Bizim yargıçlarımız “asrın canisi”ni yargılayan Norveçli meslektaşları gibi duruşma sırasında bilgisayar oyunu oynamıyorlar belki ama bizim de başka türlü problemlerimiz var.
Hükümetin hazırladığı yargı reformu paketi bu problemleri çözmeyi amaçlayan düzenlemeler içeriyor. Aslında geniş bir kapsamı olan “3. yargı paketi” içinde özellikle iki konu tartışılıyor. İlki özel yetkili mahkemelerin yetkilerine sınırlama getirmeyi öngören düzenleme. Özel yetkili mahkemeler zaten epeydir tartışma konusu. Özellikle Ergenekon ve KCK yargılamaları üzerinden bir siyasal özneye dönüştü bu mahkemeler. Taraftarları ve karşıtları oluştu.

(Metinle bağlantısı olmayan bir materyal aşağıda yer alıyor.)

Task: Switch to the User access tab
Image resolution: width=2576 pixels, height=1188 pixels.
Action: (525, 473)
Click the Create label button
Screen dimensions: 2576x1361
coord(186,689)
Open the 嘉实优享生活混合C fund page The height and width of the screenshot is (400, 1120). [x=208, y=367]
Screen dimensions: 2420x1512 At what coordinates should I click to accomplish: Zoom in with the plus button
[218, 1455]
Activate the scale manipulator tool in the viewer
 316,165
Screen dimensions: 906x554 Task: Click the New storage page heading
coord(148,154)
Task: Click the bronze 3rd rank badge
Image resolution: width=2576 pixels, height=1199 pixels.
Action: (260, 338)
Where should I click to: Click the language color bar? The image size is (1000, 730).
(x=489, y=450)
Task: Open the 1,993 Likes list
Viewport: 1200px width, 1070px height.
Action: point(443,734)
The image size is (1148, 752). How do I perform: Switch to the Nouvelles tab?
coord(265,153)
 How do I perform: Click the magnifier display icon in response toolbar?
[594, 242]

Bu mahkemeler eliyle ordu içindeki demokrasi karşıtı yapılanmalara ve bunların sivil hayattaki uzantılarına karşı yürütülen yargı mücadelesine demokrat kamuoyunun büyük bölümü başlangıçta destek vermişti ama giderek bu tavır değişti.
Söz konusu yargılama sürecinde takınılan keyfi tutumlar yüzünden “kurunun yanında yaşın da yandığı” ve cuntalara karşı yürütülen demokrasi mücadelesinin “özel yargı” birimleri eliyle birtakım “özel hesaplaşma”lara alet edildiği eleştirileri toplumun geniş kesimlerinde de destek bulmaya başladı. Hepimizin gözü önünde yaşanan örnek hadiseler bu algılamanın ve eleştirilerin pek de haksız olmadığının kanıtı.
Bu süreçte özel yetkili mahkemeler sistemi Cumhuriyetin ilk yıllarında toplum üzerinde terör estiren İstiklal Mahkemeleri’nin kötü hatıralarını akla getiren bir imaj edindi.
Son olarak MİT Müsteşarı’nı ve dolaylı olarak Başbakan’ın siyasi varlığını hedef alan yargı müdahalesi bardağı taşıran damla oldu.
Özel yetkili mahkemelerin devlet içinde devlet haline geldiği, eski rejimin şikâyet edilen vesayetçiliğini bu mahkemeler üzerinden “yeni yargı düzeni”nin üstlenmiş olduğu dile getirilmeye başlandı. İşin gerçeği farklıdır diye bir iddianız olsa bile ortadaki algı bu olduğuna göre buna bir çözüm bulunması gerekmez mi? Dolayısıyla bugün bu mahkemelerin işleyişine çeki düzen verilmesine yönelik düzenleme gereklidir. Geç bile kalınmıştır.
Diğer yandan, “Eyvah! Özel yetkili mahkemeler kaldırılıyor” diye feryat etmek ve bu girişime karşı kampanya yürütmek de anlamsız. Özel yetkili mahkemeler kaldırılmıyor bir kere. Sadece yetkileri yeniden düzenleniyor.
“Erdoğan darbecileri korumaya çalışıyor” eleştirisinde ise hiç mantık yok. Söz konusu darbelerin muhatabı AK Parti’nin kendisi olduğuna göre Başbakan kendisini devirmek isteyenleri mi adaletin elinden kurtarmaya çalışıyor? Olacak iş mi bu?
Üçüncü yargı paketinde bir de “yasadışı telefon dinlemeleri” meselesine çözüm getirilmeye çalışılıyor. Çözüm olarak yasadışı elde edilen ses veya görüntü kayıtlarının yayınının engellenmesi düşünülmüş.
Buna karşı da bazıları “Geçmişte bu telefon dinlemeleri olmasaydı darbeler engellenemezdi. Şimdi yasaklarsanız yine darbe olabilir” iddiasındalar. Bu hem yanlış hem de ayıp bir argüman. Yanlış çünkü telefon dinlemesiyle veya uygunsuz görüntülerin yayınlanması yoluyla engellenmiş bir tane bile darbe girişimi yok. Ayıp çünkü hem yasadışı hem de ahlakdışı bir yöntemden söz ediyoruz.
Ne hukuk adına, ne demokrasi adına ne de İslami değerler adına bunun savunulması düşünülemez... “Kem âlât ile kemâlât olmaz.”